France May Deal Unity A Setback Not A Death SentenceJohn Templeman
It's 8 p.m. on Sept. 20. Across Europe, TV sets are tuned to a live feed from Paris. An excited anchor drops the bombshell: "It's non." French voters have killed the Maastricht Treaty for closer European Community monetary and political union.
It's a start signal for a wild ride on financial markets. Sunday or not, dealers in London and Tokyo are ready to trade as investors start a relentless drive into German marks. The frenzy batters the pound and lira. European bonds denominated in anything but marks plummet. France's Socialist government scrambles to hold on to power.

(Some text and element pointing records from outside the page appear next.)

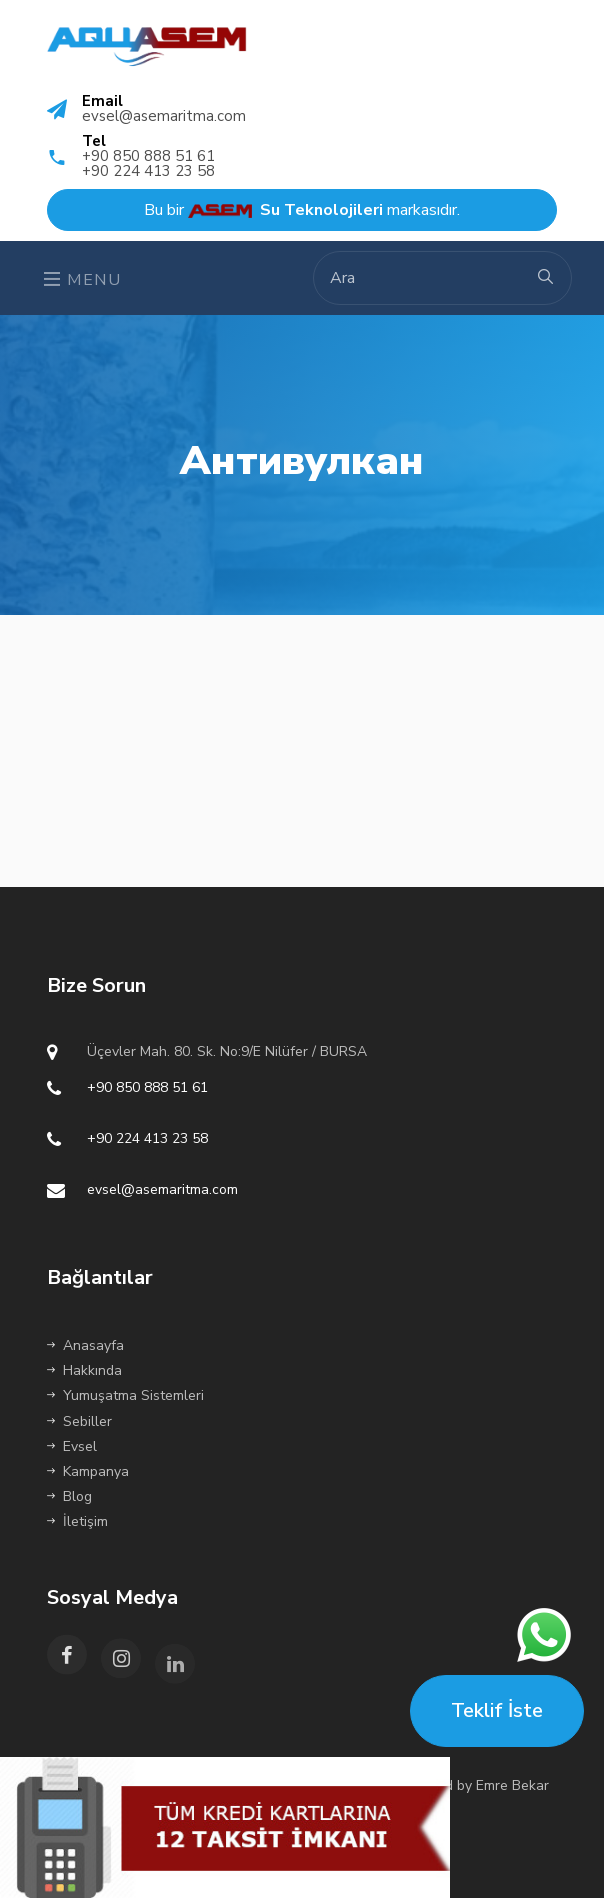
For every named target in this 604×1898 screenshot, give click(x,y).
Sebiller (79, 1421)
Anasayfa (85, 1345)
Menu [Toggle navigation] (83, 280)
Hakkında (84, 1370)
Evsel (72, 1446)
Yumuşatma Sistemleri (125, 1395)
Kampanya (88, 1471)
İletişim (77, 1521)
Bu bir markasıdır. (302, 210)
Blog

That unnerving picture is painted by Maastricht backers to warn against rejecting the pact. In fact, the vote is too close to call, pollsters say. But even a non in the long term isn't likely to derail Europe's long march toward economic unity. Progress would be slower, though, with negotiations on everything from public procurement to telecom deregulation. What Europe's messy political process may rule out is the Euro-architects' vision of a united House of Europe within seven years. That would be a political setback but not a tragedy.
Over the past seven years, the real engine of European change has turned out to be business, not Brussels' bureaucrats. To meet world competition, executives have pressured politicians for deregulation, open borders, unified taxes, and other goals of Europe 1992. Even if Maastricht fails, this economic payoff may eventually convince voters that pursuing a unified currency and closer political ties is feasible and desirable.
But for now, job losses and fears of meddling from Brussels in their daily lives have made voters wary. Many would shed no tears if other parts of the EC agenda, such as membership for East Europeans, were put on hold.
A French non could crank up Europe's flagging economies by triggering an exchange-rate realignment. To keep their currencies linked to the soaring mark, governments have been forced to push up interest rates. Rejection of Maastricht would give them a chance to escape "the monetary straitjacket imposed by the Bundesbank," says Felix Zulauf, president of Zulauf Asset Management in Zurich.
NO DEFENSE. To ease fears of German domination, however, Paris and Bonn would likely keep trying to create a joint defense force. But the Yugoslavia crisis shows how hard it is for Europeans to agree on foreign policy. That underscores the continuing importance of a U.S.-led NATO to Europe's defense.
Paradoxically, a narrow French oui vote could cause worse turmoil. "A limited 'yes' will just leave a lot of open questions," says Richard Reid, chief economist at Frankfurt brokers UBS Phillips & Drew. It would prolong the debate in Britain and Germany, which still have to O. K. the pact. Chancellor Helmut Kohl needs a strong French approval of Maastricht to persuade Germans to replace the mark with a Euro currency.
A French non would be a clear message that voters want to see how a borderless market works before submitting to a supranational state. Such a step-by-step approach should be more tolerable to Europeans on shop floors and in executive suites--and even to politicians in cabinet rooms.